Complete the following |
1 > Answer these questions from the Middle East commentary:
(a) What did Israel hope to reap after its withdrawal from Gaza?
(b) What does the commentary say the Bush administration's approach left it with?
(c) Which fragile state does the final paragraph say is being crushed?
2 > Set down the passage of the Middle East commentary starting with "The bitter fruit" and going on through "winds are blowing.".

Exercise text |
/---

The bitter fruit of Iraq

"Behind Hezbollah’s rockets lurks the specter of a newly unleashed Iran, its patron and supplier. Israel — which hoped to reap some peace after its withdrawal from Gaza — has been emboldened to lash out against its enemies more aggressively than it has in two decades. Iraq is in ruins, and the Arab states seem paralyzed. Everywhere, the struts that upheld the region’s tenuous stability are wavering, and fierce new winds are blowing.
Whatever the outcome of the current proxy war — fought on the soil of the suffering Lebanese — this broader struggle for dominance will continue to play itself out. So the question arises: What is America’s role in this volatile new world? Arab democracy may be a distant dream, but there is still much to be gained or lost in the region, from access to crucial oil fields, to fighting terrorism, to the security of Israel.
The Bush administration stuck to its playbook through Israel’s initial assault, giving a tacit blessing to its airstrikes and maintaining a studied silence: We do not negotiate with bad guys like Syria and Iran. That has left it with little leverage, and virtually no one to talk to.
Some critics of the administration emphasize the benefit of talking with Syria or Iran. Tehran in particular can inflict pain on American troops and allies in Iraq and Afghanistan as well as Israel. But it is not clear that such negotiations would succeed." Robert Worth, NYT Week in Review
Taken from today's paper, these comments are part of a broader analysis of the current situation in the Middle East. It is obvious that the US intervention in Iraq has done more to destabilize the tenous balances in the Arab world than any of them, including Saddam Hussein, could have done on their own. Iraq, headed by a man who terms Israel a tumor, is emboldened to continue with its nuclear program. Israel, with no check on its relentless assault (does it matter that they claim they are trying to avoid innocents, they are dying anyway) on civilians, and a steady stream of bombs send COD from the United States, is emboldened to try to wipe out its enemy, Hezbollah. Thanks to Hezbollah and to Israel, the fragile state of Lebanon is being crushed.

\---

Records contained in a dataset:
/---

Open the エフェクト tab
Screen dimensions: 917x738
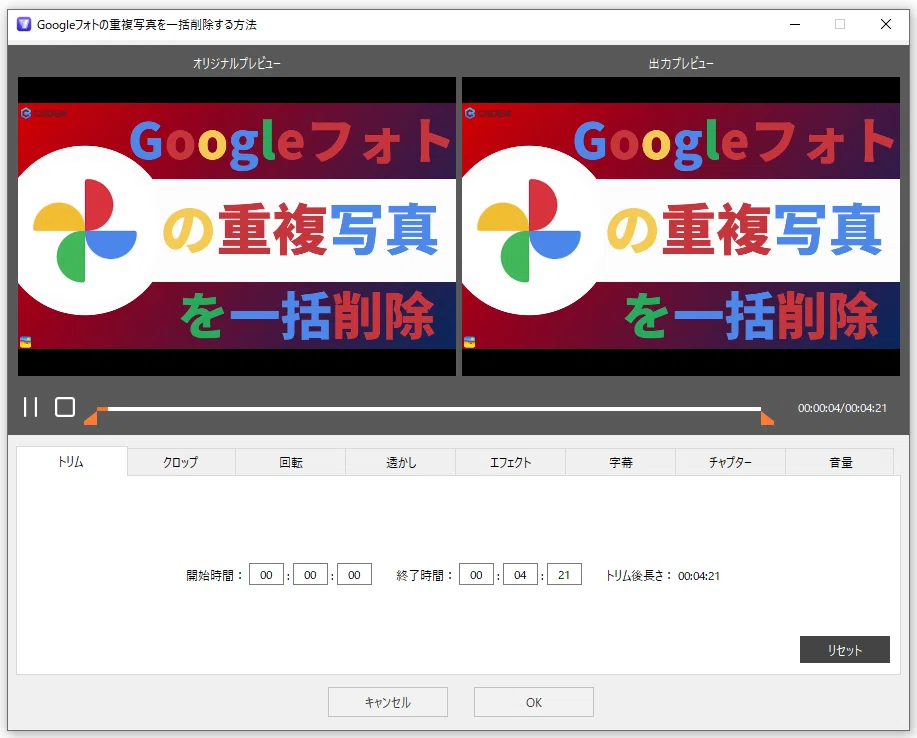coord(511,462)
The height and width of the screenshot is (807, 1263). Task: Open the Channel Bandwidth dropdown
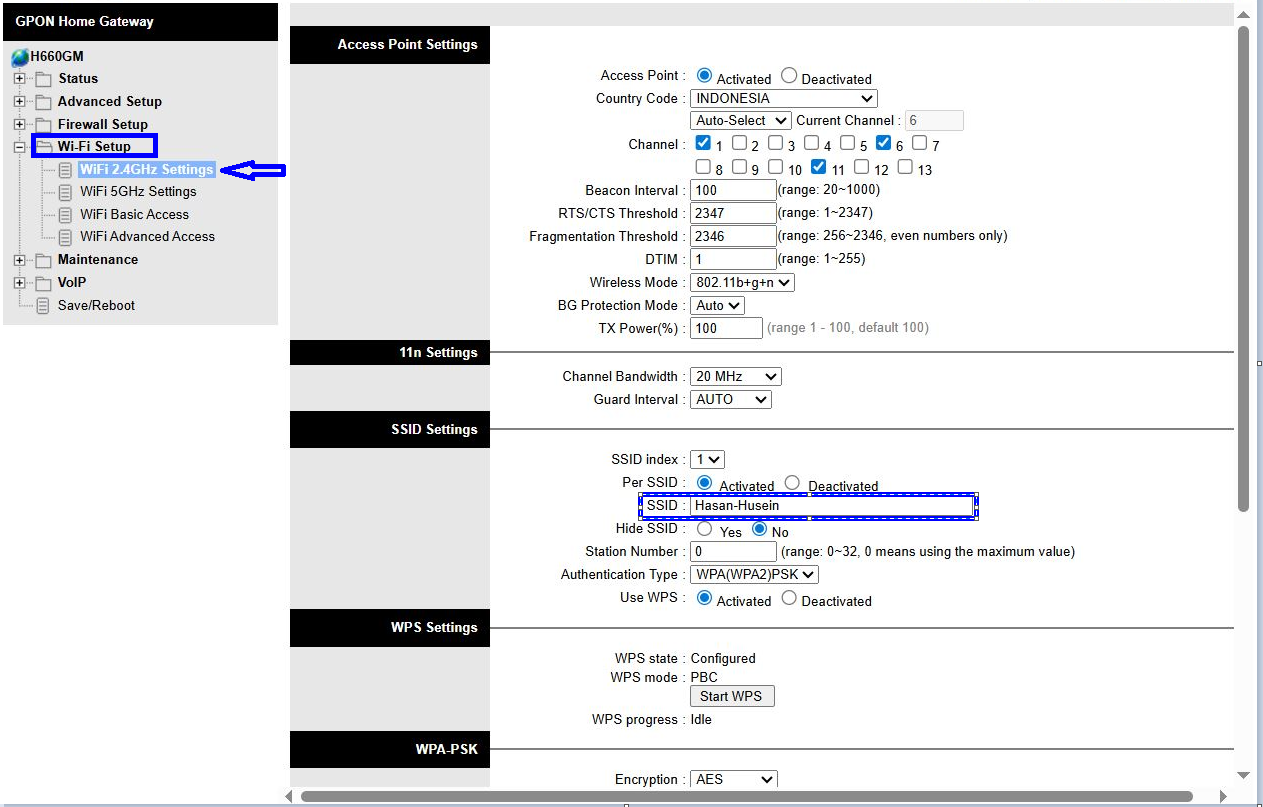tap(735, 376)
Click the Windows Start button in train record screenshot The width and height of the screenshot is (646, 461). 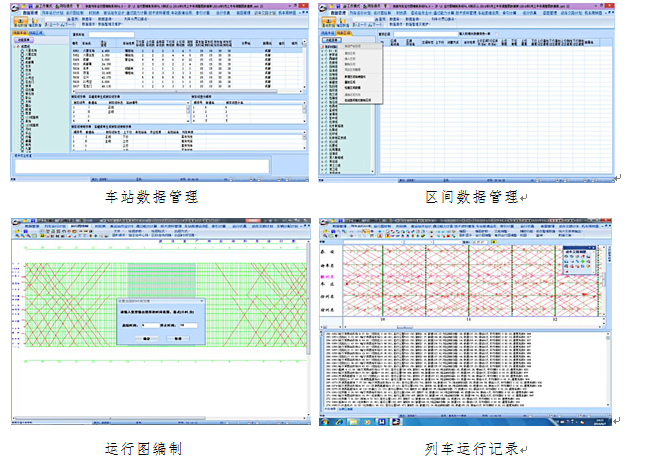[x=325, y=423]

\---

Task results |
1 >
(a) Some peace.
(b) Little leverage, and virtually no one to talk to.
(c) Lebanon.

2 >
The bitter fruit of Iraq

"Behind Hezbollah’s rockets lurks the specter of a newly unleashed Iran, its patron and supplier. Israel — which hoped to reap some peace after its withdrawal from Gaza — has been emboldened to lash out against its enemies more aggressively than it has in two decades. Iraq is in ruins, and the Arab states seem paralyzed. Everywhere, the struts that upheld the region’s tenuous stability are wavering, and fierce new winds are blowing.